A guest post by Eduardo Fernandez, first published in 2001 in the now out-of-print American Animal Trainer Magazine as “Click or Treat: A Trick or Two in the Zoo.”
Photo courtesy of Wikimedia Commons.
A recent discussion on an Association of Zoos and Aquariums listserv, (specifically their ‘training’ list) caught my eye and my keystrokes, and one that has apparently become a commonplace discussion among many bridge trainers. The discussion emerged as a simple inquiry by another list member on whether it was appropriate to use a bridge without being followed by a “treat”, (whether food or some other backup reinforcer). I quickly answered that anything less than a 1:1 pairing would weaken the reinforcing value of the bridge, and put the subject to rest. But a strange thing happened. As I continued to read the posts on this listserv, many other list members took the exact opposite stance: that it was ok to ‘click’ and not treat, and that such ‘click or treating’ may even strengthen the bridge. Astounded by the ensuing discussions and arguments, I decided to gather up the data and attempt a thorough review of what was the appropriate way to go about this business of clicks with or without a treat. The following is the result.
Operants and Respondents: Behavior’s Double Helix
Important to understanding any behavioral process, especially those entailed in bridge training methods, are the dual roles that both respondent and operant conditioning methods share. Many behaviorists recognize the importance of both processes on behavior, and many more recognize the practical impossibility of stating any set of responses as only respondent or operant behavior. Our training methods, whether one uses a bridge or not, are no different. For the sake of this article, however, I’ll focus on the use of a bridge, (specifically a clicker, although any bridge could fit the equation), and the dual processes involved.
As those of us who use bridges know, one must first pair the sound of the clicker with some reinforcer for it to function as a conditioned reinforcer, (a process referred to as “magazine training” in the laboratory). This is best understood, however, through the process of respondent conditioning. Just as Pavlov conditioned the tone of a bell with food to elicit a conditioned response, so do we initially pair the sound of a clicker as a conditioned stimulus (CS) with some unconditioned stimulus (US), generally food.
The continual pairings during our training programs between the sound of the clicker and food should also be understood through the process of respondent conditioning. Even though we are now also using the clicks as conditioned reinforcers (CR’s), the respondent conditioning process is still at work.
Pavlov’s work reveals two crucial discoveries relevant to bridge training: the temporal distance between the presentation of a US and the CS and the occurrence or nonoccurrence of a US following a CS, (Pavlov, 1928). Pavlov found that the distance between the presentation of the US following a CS important. The further in time the two were presented, the weaker the effects of the CS. Also, Pavlov found that each presentation of a CS without the following US weakened the effects of the CS.

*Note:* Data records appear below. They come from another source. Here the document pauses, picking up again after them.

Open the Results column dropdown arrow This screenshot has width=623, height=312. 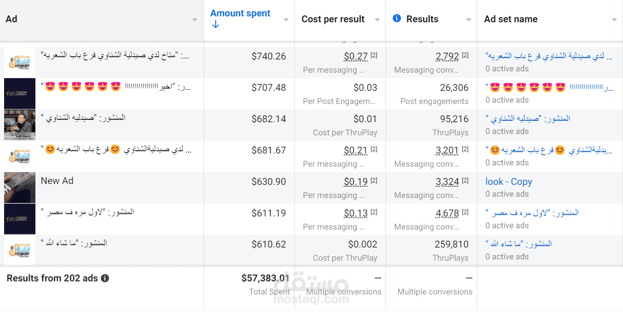[469, 20]
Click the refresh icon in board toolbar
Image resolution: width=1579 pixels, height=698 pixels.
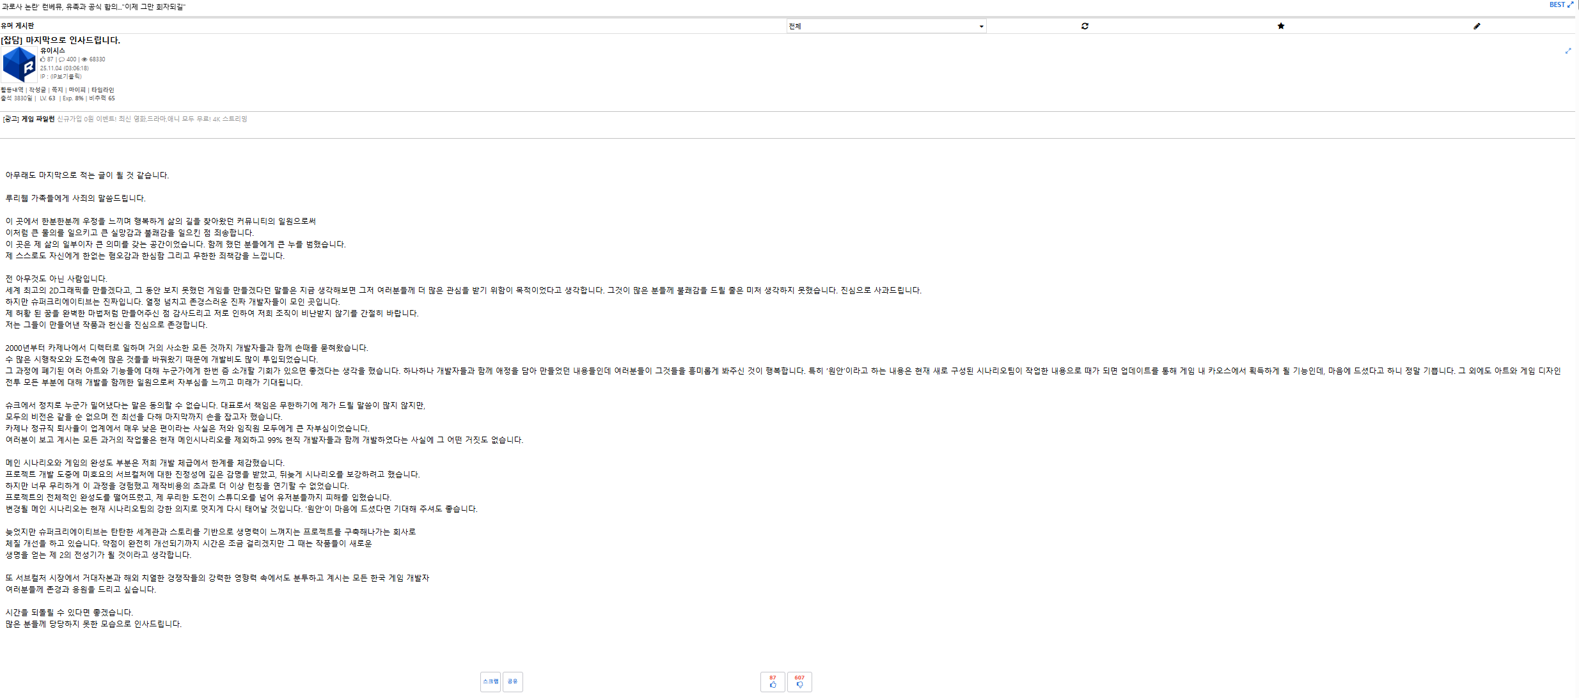pos(1085,26)
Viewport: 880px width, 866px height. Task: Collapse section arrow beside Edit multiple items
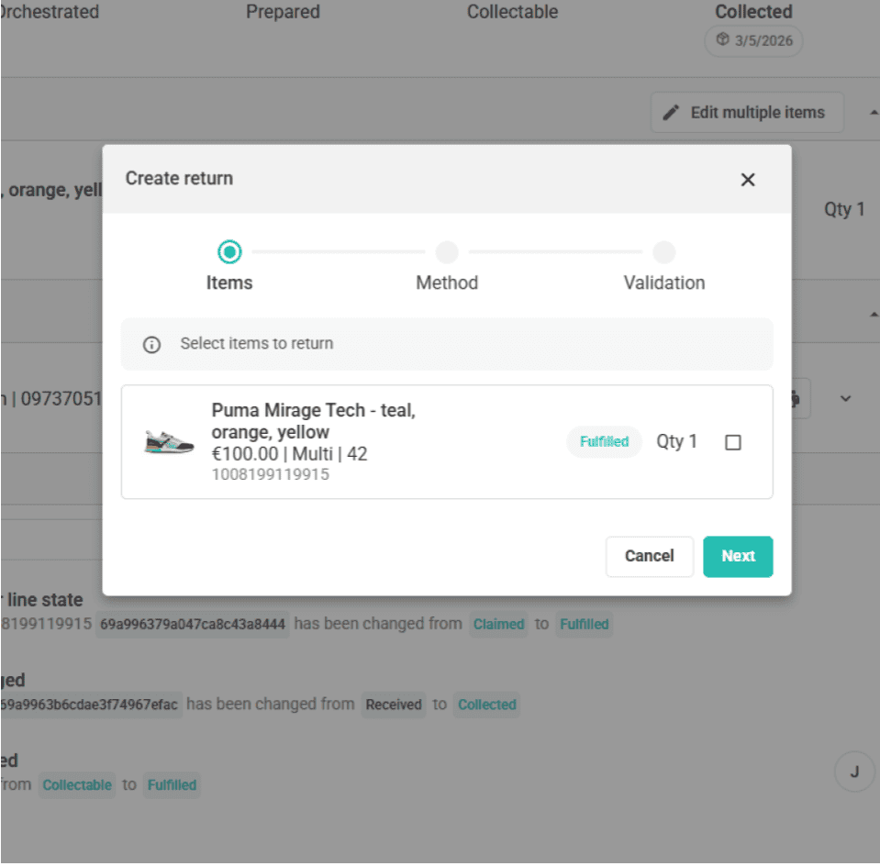tap(873, 113)
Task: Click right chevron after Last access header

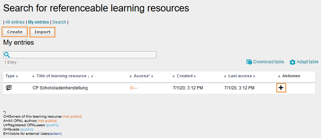Action: 254,76
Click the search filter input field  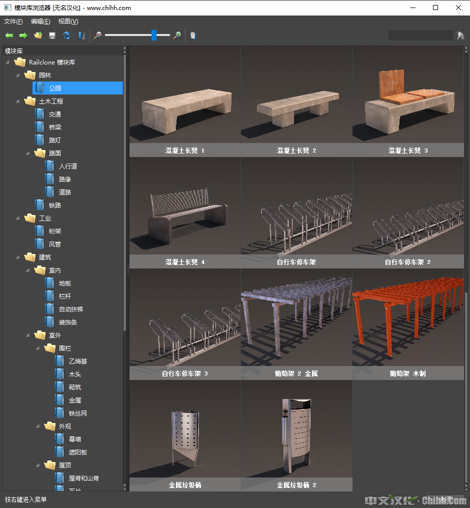click(421, 36)
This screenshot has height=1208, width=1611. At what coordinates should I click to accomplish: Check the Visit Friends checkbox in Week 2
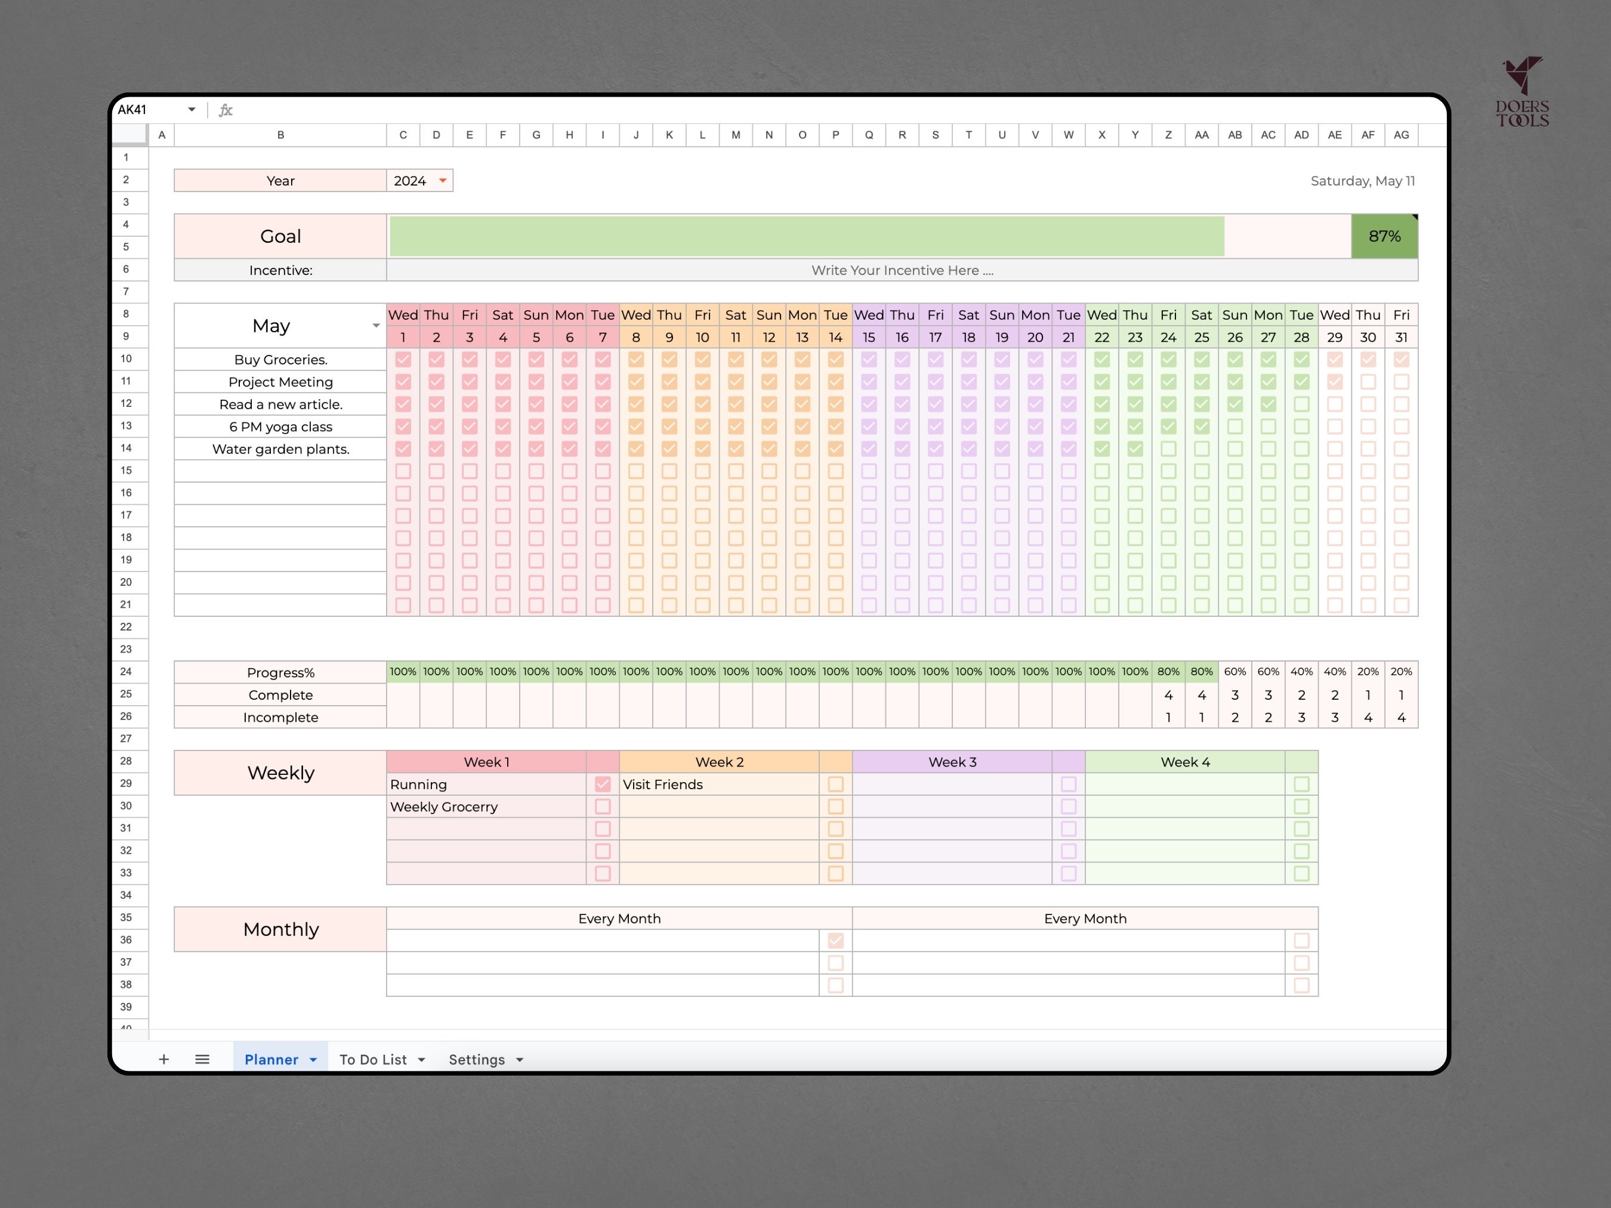[x=835, y=784]
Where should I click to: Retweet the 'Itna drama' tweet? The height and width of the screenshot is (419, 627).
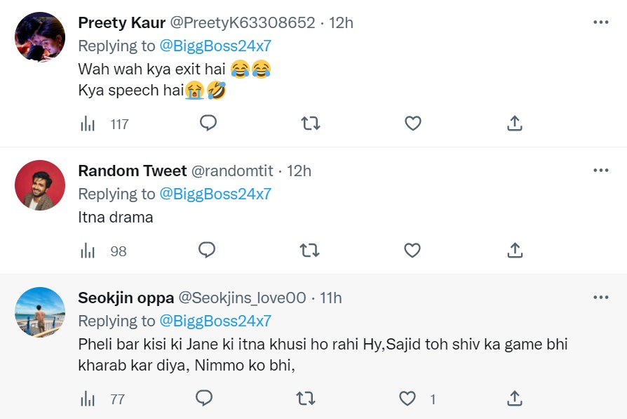(310, 250)
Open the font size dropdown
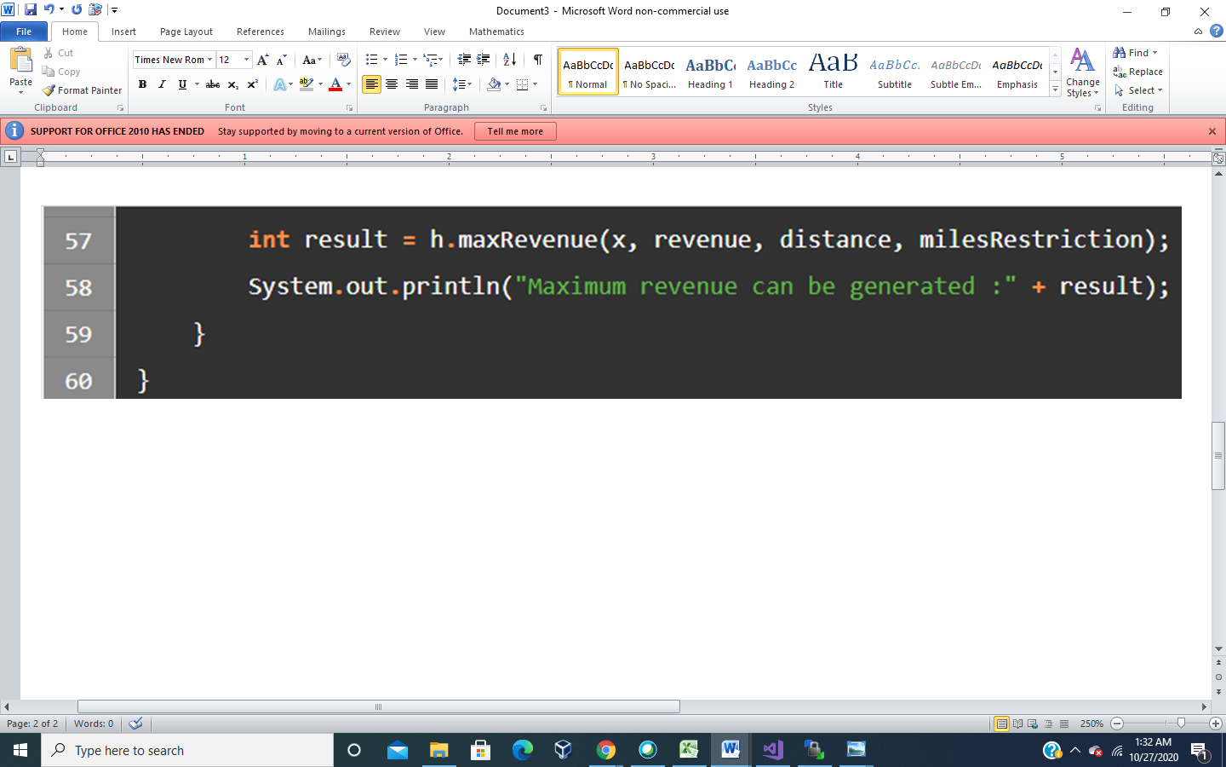Image resolution: width=1226 pixels, height=767 pixels. click(247, 59)
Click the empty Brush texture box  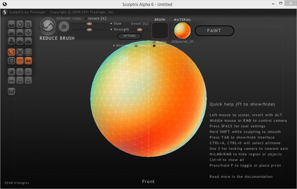pos(160,31)
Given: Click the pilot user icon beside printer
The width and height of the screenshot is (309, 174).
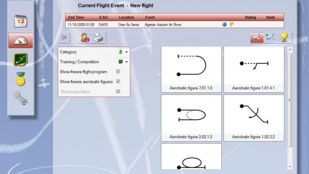Looking at the screenshot, I should (85, 38).
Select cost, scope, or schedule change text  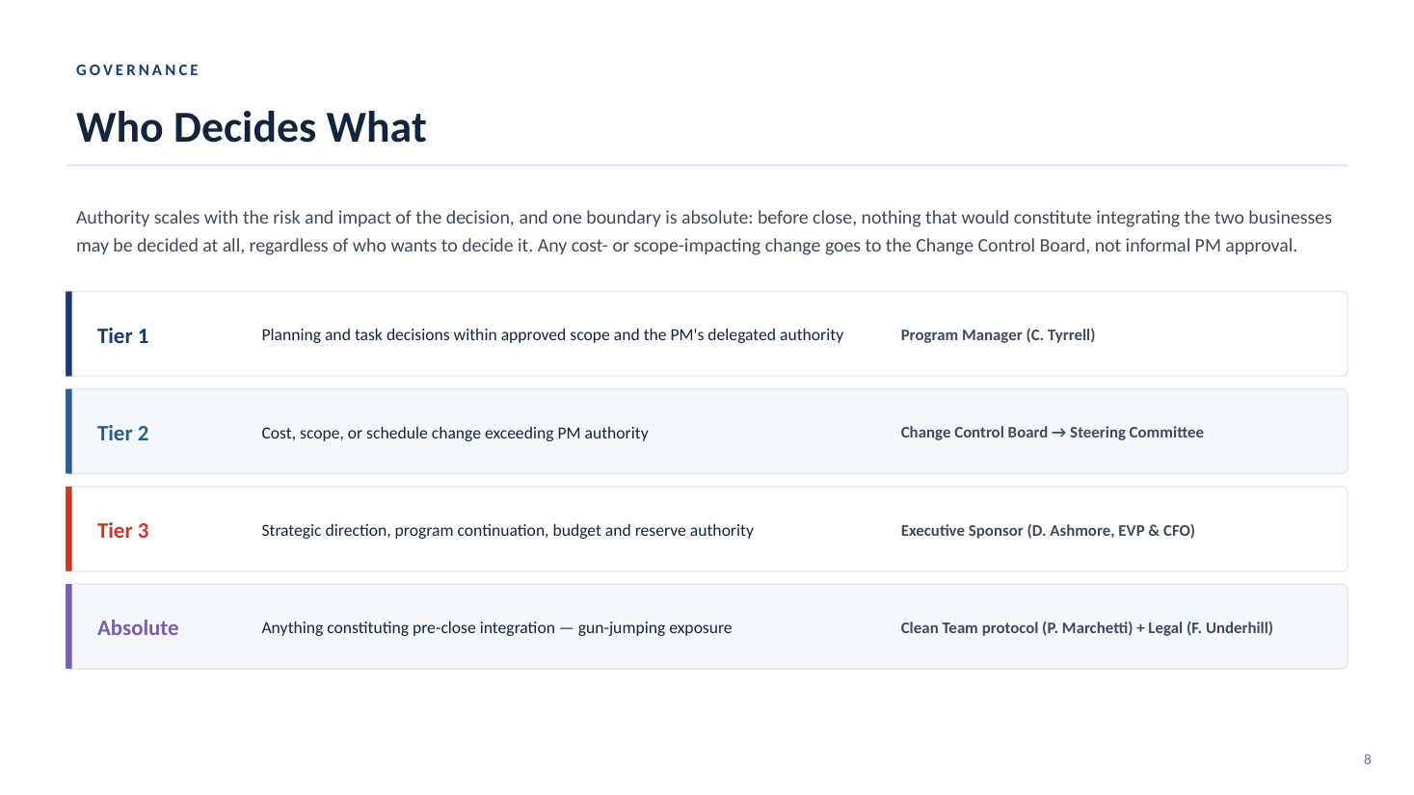(455, 433)
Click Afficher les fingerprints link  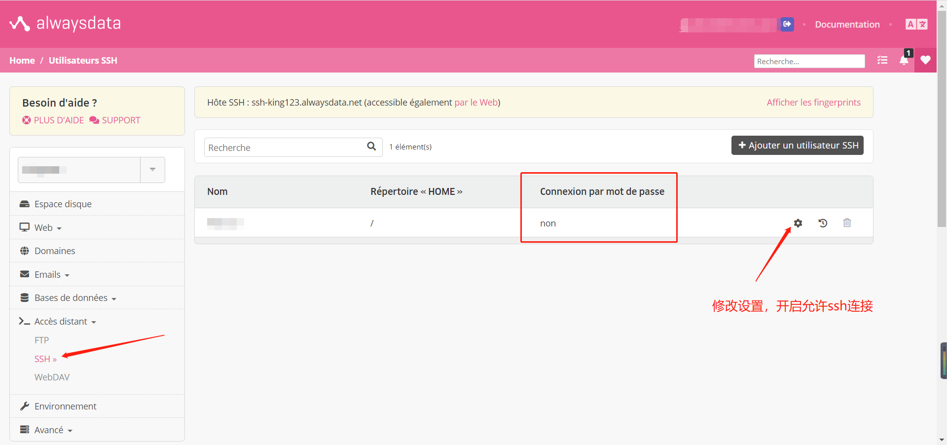(813, 103)
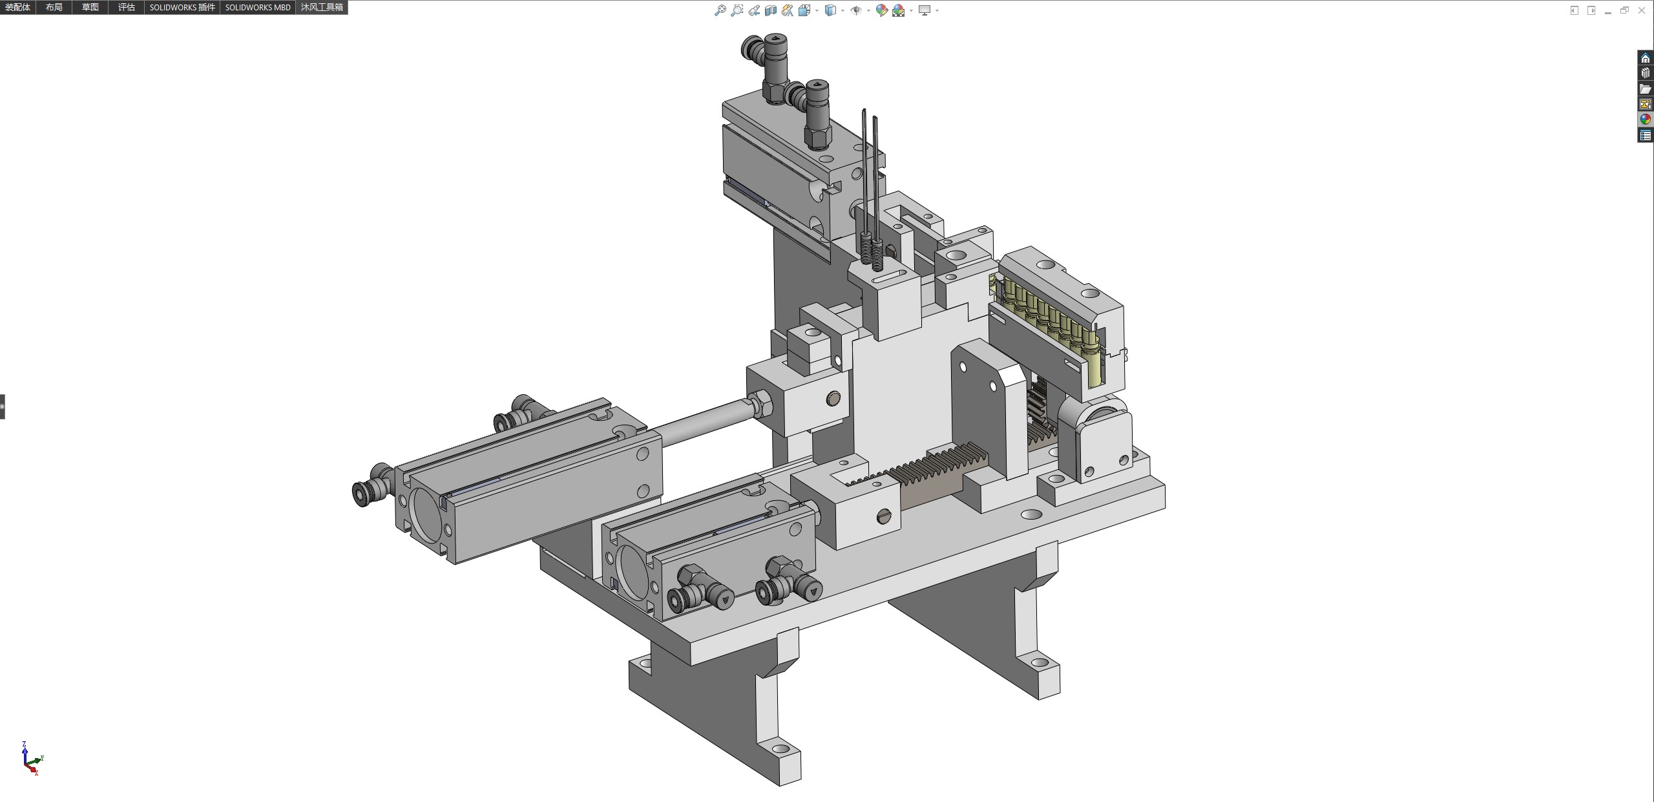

Extinction and Ineffective CR’S
Later researchers also examined the importance of the CS-US pairings and their temporal distance, as well as the conditioned reinforcer effects based on such pairings. The Rescorla-Wagner model (Rescorla & Wagner, 1972) gives us such an extinction curve, where one can graphically demonstrate the weakening of a CS over time when not paired with a US.
Other researchers examined the reinforcing effects of a CR based on its previous pairings with a primary reinforcer/US. Again, the results were as Pavlov had demonstrated almost a century ago, the longer the temporal delay between the CS and US, the weaker the CS’ s effects were (Fantino, 1977). But what of the actual reinforcing effects of a CS? Does a weak CS necessarily mean a weak CR? Egger and Miller (1962) examined this aspect itself. They conditioned rats by pairing two different stimuli (SI and S2) with food on two different schedules. One stimulus (S1) was always followed by a US (a 1:1 CS-US or click-treat pairing). The other stimulus (S2) was occasionally not followed by a US, and therefore not a 1:1 pairing. They then examined the conditioned reinforcing effects of each stimulus on lever pressing. The stimulus that was occasionally presented by itself, (S2, or the non-1:1 pairing) did not become an effective reinforcer, while the other stimulus (S1, or the 1:1 pairing) did. Although this study was conducted to examine the ability of a stimulus to provide information about the delivery of primary reinforcement (its ability to function as a ‘marker’), its point, along with the other presented data, should still be taken. Anything less than a 1:1 click-treat relation will produce a weaker CR than the direct 1:1 relation, at best.
Beyond the Data
Now that we’ve examined the data-driven story, what about the arguments against using the 1:1 click-treat pairing? Here are a few comments, concerns, and arguments often leveled at the idea.
What about VRs?
As Skinner himself demonstrated, variable ratio schedules of reinforcement (VR) are highly effective, and often more effective than fixed ratio schedules (FR), (Skinner, 1938). However, clicking each response but not delivering food after each click is NOT a VR schedule. You are still presenting a reinforcer for each occurrence of the response, regardless of whether it’s a CR or primary one. What you are doing, however, is weakening the CR’ s reinforcing effects, since you are now not pairing each click with food. This is still a continuous schedule of reinforcement (CRF). The only way this becomes a VR schedule is if the clicks were no longer functioning as reinforcers, at which point the clicks would then be meaningless. To effectively intermittently reinforce responses on a VR schedule or other, you would need to allow more than one response to occur, then click, and finally “treat” after each click.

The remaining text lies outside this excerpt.